Reports of the keying sprang up in early June, according to Rye Brook Police Sergeant Terence Wilson. Detectives set up several dummy cars and an undercover van, which was equipped with a video camera surveilling the street. On June 23, at 3:23 p.m., footage captured Porten walking over and keying cars, including the undercover van.
“Once we get involved with an investigation, we take it seriously,” Wilson said. “We set up how we do business and how we intend to catch somebody if there is something like that going on up there. And we do that anywhere in the Village; if we have a problem with an area, we will spend the resources and we will put our guys out to investigate stuff, and in this particular case, we happened to get lucky.”
Porten was arrested for the damage of six vehicles, though Wilson originally expected to link Porten to several more cars. The damage to the undercover van alone was estimated at $870.
“They got involved after numerous activities had occurred,” Wilson said. “So when they got on and they did their bid, their investigation—I believe they had two or three, I’m not quite sure of the exact number, incidents that they could prove.”
According to Wilson, Porten keyed the cars out of anger because they blocked his path to the mail kiosk near the community clubhouse. The parking spots, according to some Doral Greens residents, are in a common parking area for the community swimming pool nearby.
Residents of Doral Greens and neighbors of Porten denied requests for comment. Many simply said they didn’t know much about the man. Little was known about Porten other than that he has lived in the community for only a year after buying the home from former Doral Greens Homeowners Association Vice President Bob Baldoni. When asked if they knew about the car keying or the subsequent sting, residents were largely unaware.
It is not known how many residents complained to the police about the car keying. Wilson believes there are more victims in the neighborhood that did not come forward or that they simply could not prove were connected to the case.
“We know the number is greater, but the incidents are either older or we can’t prove them, so we can’t include them in the charge,” Wilson said. “Then you have people that might have had damage and just got their car fixed and didn’t say anything. That happens a lot, too.”
When asked for comment about the lack of communication with residents via email or by phone, Doral Greens Homeowners Association President Robin Markell did not respond.

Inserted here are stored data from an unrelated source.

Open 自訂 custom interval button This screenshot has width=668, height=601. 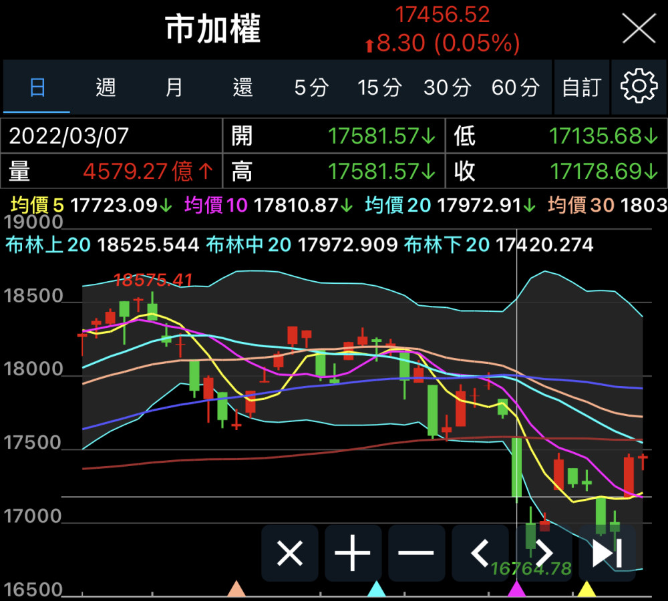pyautogui.click(x=581, y=87)
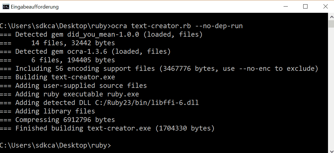Click the 14 files, 32442 bytes line
The height and width of the screenshot is (153, 334).
[x=58, y=43]
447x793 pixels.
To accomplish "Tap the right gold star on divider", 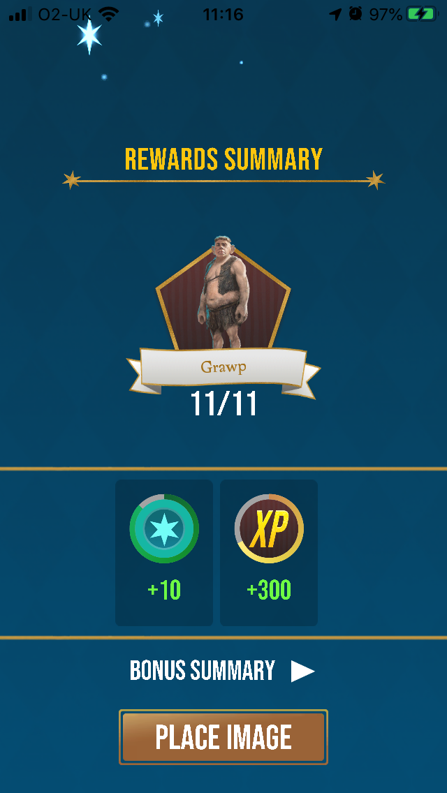I will (x=375, y=180).
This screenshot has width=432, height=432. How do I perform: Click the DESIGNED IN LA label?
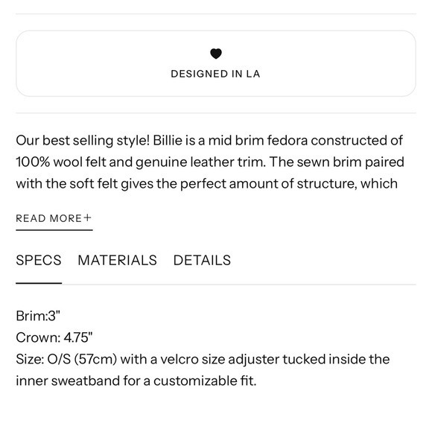pyautogui.click(x=215, y=74)
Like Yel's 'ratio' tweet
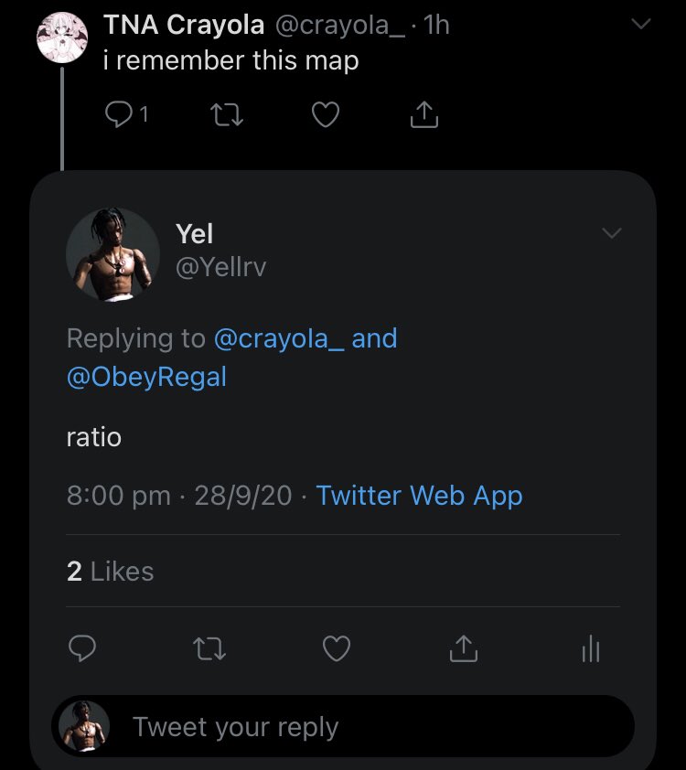Image resolution: width=686 pixels, height=770 pixels. click(x=337, y=649)
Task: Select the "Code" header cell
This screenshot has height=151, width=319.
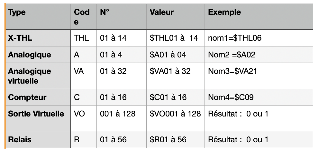Action: tap(82, 17)
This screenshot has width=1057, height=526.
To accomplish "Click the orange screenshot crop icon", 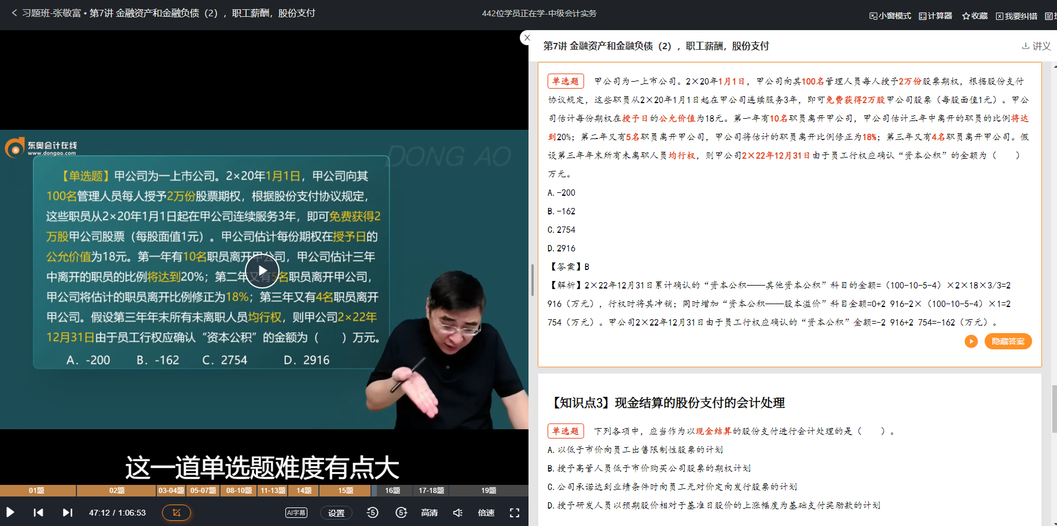I will click(x=176, y=513).
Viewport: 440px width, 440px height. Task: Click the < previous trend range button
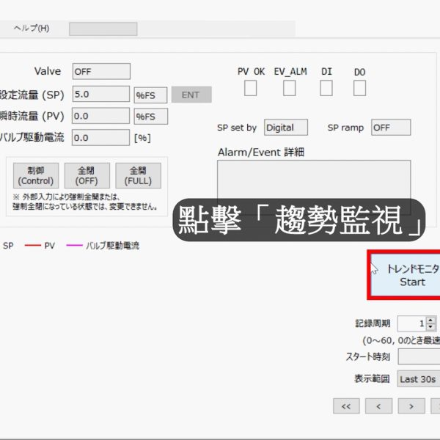coord(378,406)
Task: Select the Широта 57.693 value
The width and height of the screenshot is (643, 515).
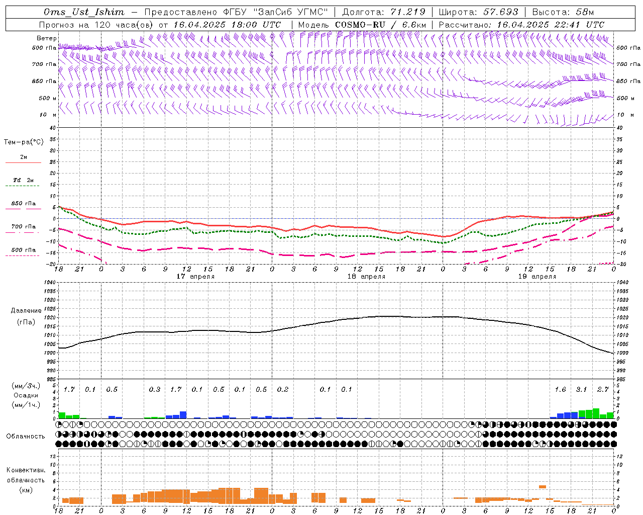Action: (500, 12)
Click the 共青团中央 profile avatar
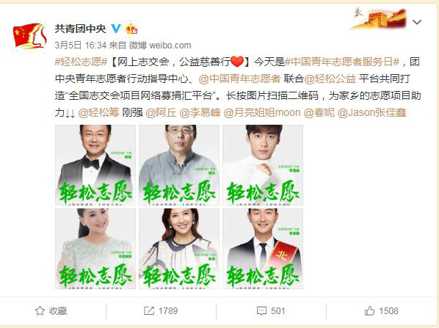The width and height of the screenshot is (439, 328). pyautogui.click(x=29, y=37)
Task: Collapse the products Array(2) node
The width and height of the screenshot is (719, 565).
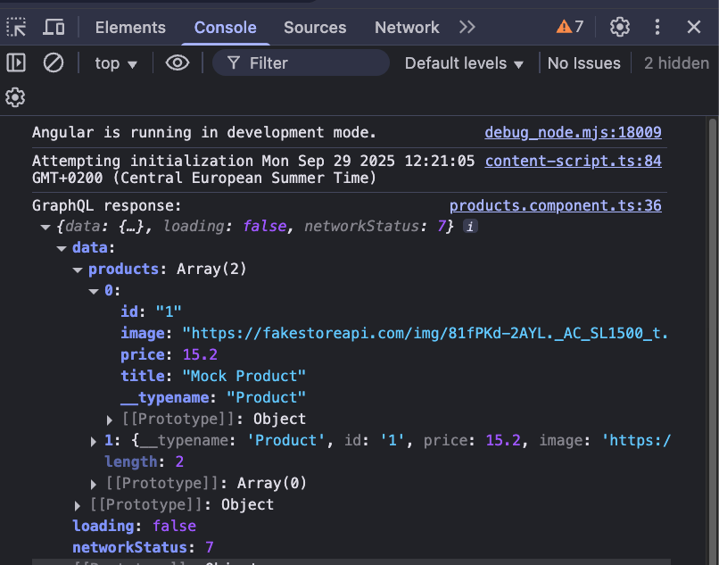Action: (x=79, y=270)
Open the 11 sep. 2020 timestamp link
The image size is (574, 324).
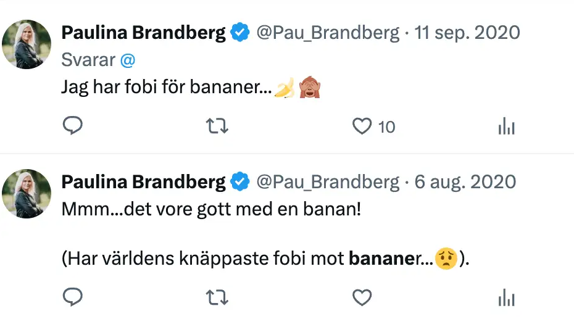point(467,33)
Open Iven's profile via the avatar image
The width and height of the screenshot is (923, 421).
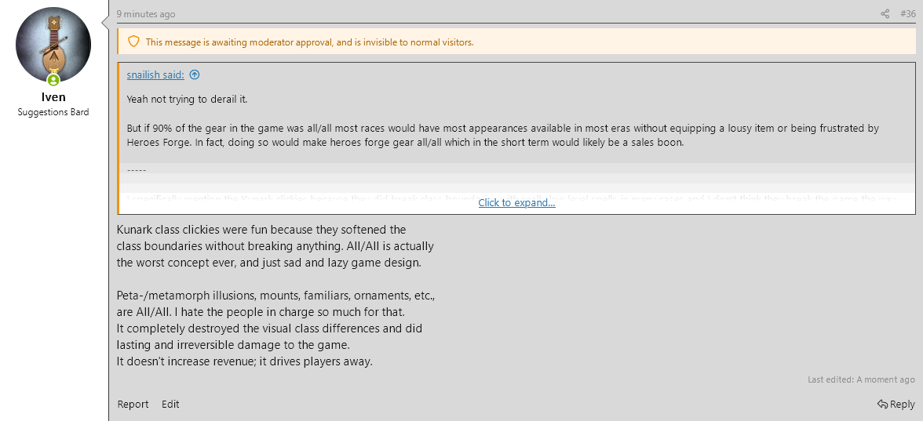53,45
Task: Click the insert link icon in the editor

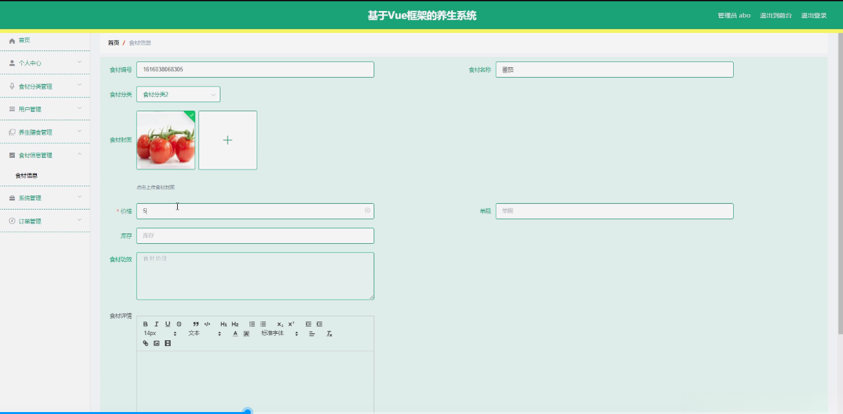Action: [x=145, y=343]
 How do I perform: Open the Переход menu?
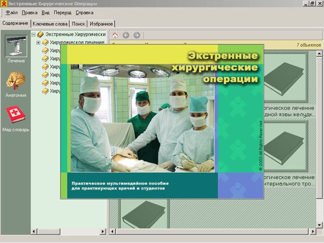tap(63, 13)
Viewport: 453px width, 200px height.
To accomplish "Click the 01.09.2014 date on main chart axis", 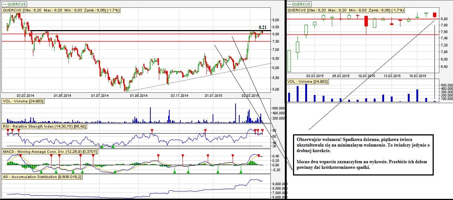I will [x=139, y=95].
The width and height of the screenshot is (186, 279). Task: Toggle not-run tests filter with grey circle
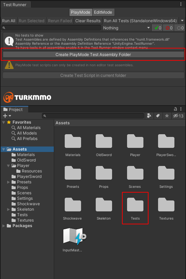pyautogui.click(x=180, y=28)
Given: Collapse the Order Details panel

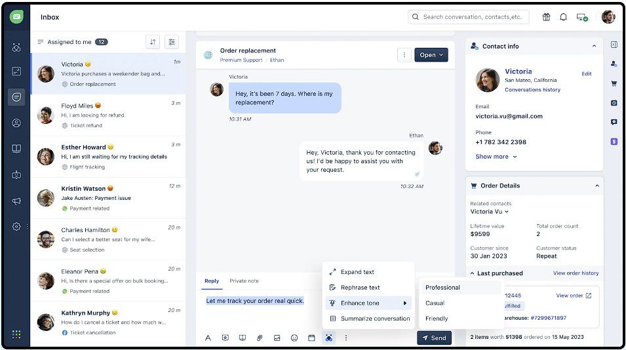Looking at the screenshot, I should (x=597, y=185).
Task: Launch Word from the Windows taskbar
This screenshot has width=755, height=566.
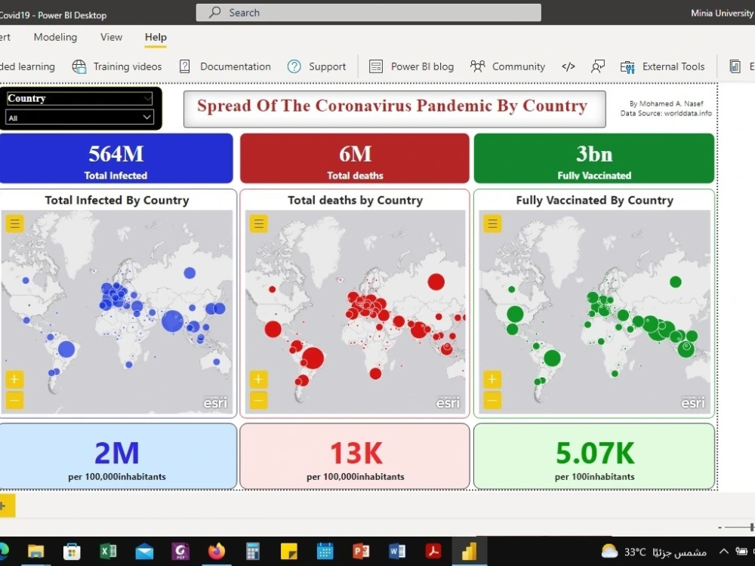Action: coord(396,551)
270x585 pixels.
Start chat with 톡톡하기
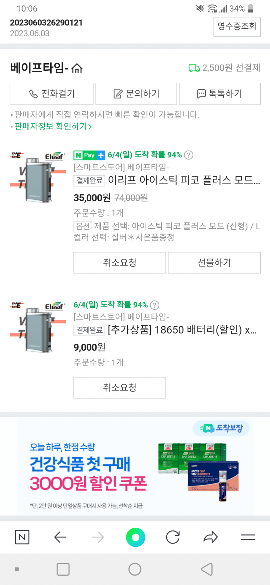(220, 93)
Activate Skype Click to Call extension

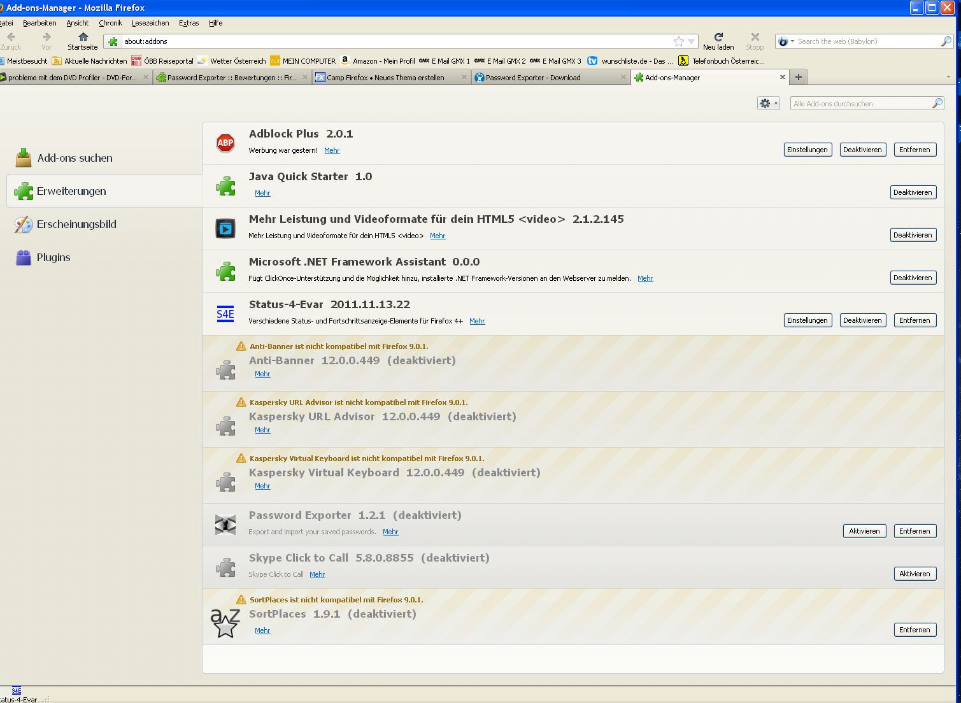(915, 574)
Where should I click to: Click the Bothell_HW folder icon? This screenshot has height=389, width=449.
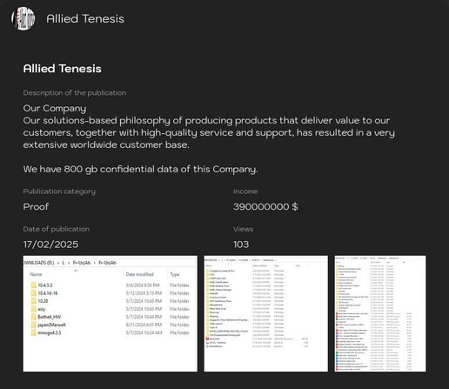(34, 317)
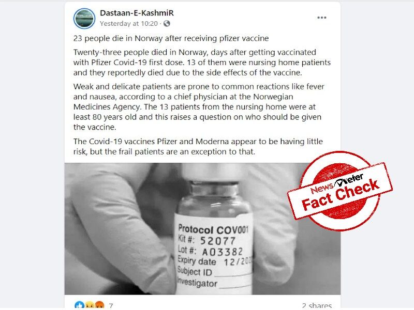Click the '23 people die in Norway' headline
The image size is (414, 310).
click(x=171, y=38)
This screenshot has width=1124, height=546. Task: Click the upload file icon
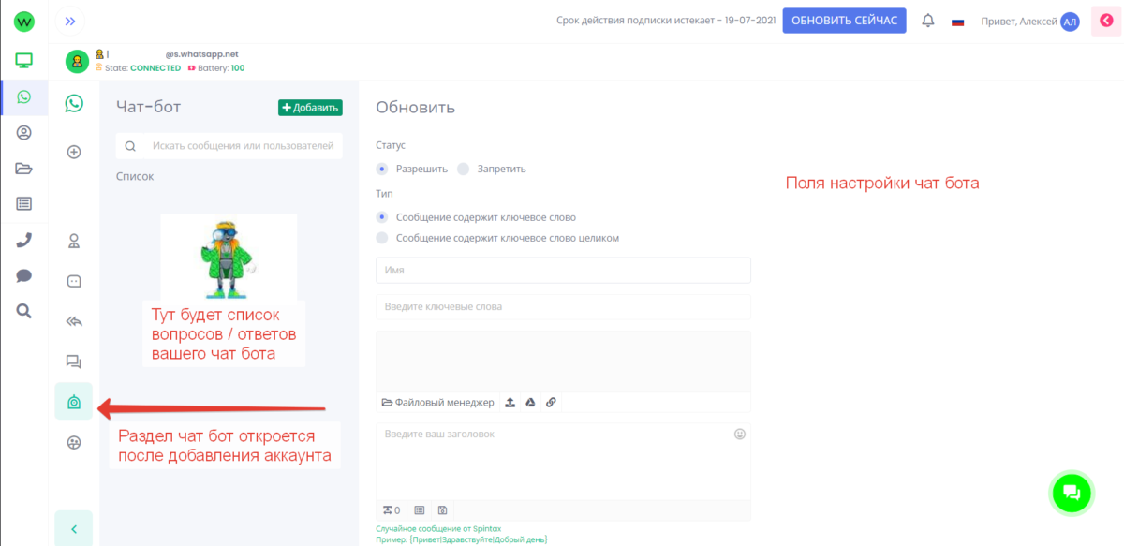510,403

She did, however, stop by the Westmore News offices on Tuesday, July 13, in frustration to express her strong disapproval of this reporter visiting Doral Greens to chat with residents about the case. While there, she claimed she was not allowed to tell the neighborhood about the car keying and police investigation, as she was told by the police to keep quiet.
When asked to verify Markell’s statement, Wilson said he could not confirm whether anyone at the department told her to keep silent.
“I can’t confirm or deny that,” Wilson said. “Whatever she’s saying, I would tend to believe her, but it didn’t come from me, and I run the bureau so a lot of the stuff should come through here.”
Markell admitted that, even after the investigation, she did not notify residents about the case.
Society is far removed from the age of neighbors borrowing a little sugar or starch. Communal alienation is a constant theme in sociology’s classic social theory, where philosophers have correlated modernization, especially in methods of communication, with increased alienation from those living closest to you. It’s a time where it’s faster to connect to someone in China than the family next door, and to go to the repair shop before the police when many crimes are in the midst.
“See, don’t forget, (with) a lot of people here in Rye Brook, things happen to their property and so on and they don’t even report it,” Wilson said. “You could have other people that have had instances like damages to their car where they just say, ‘oh, the heck with it,’ and then move on and get it fixed. And that’s it. It’s the people that do take the time to report it to the police—we can’t stop the behavior if we don’t know about it.”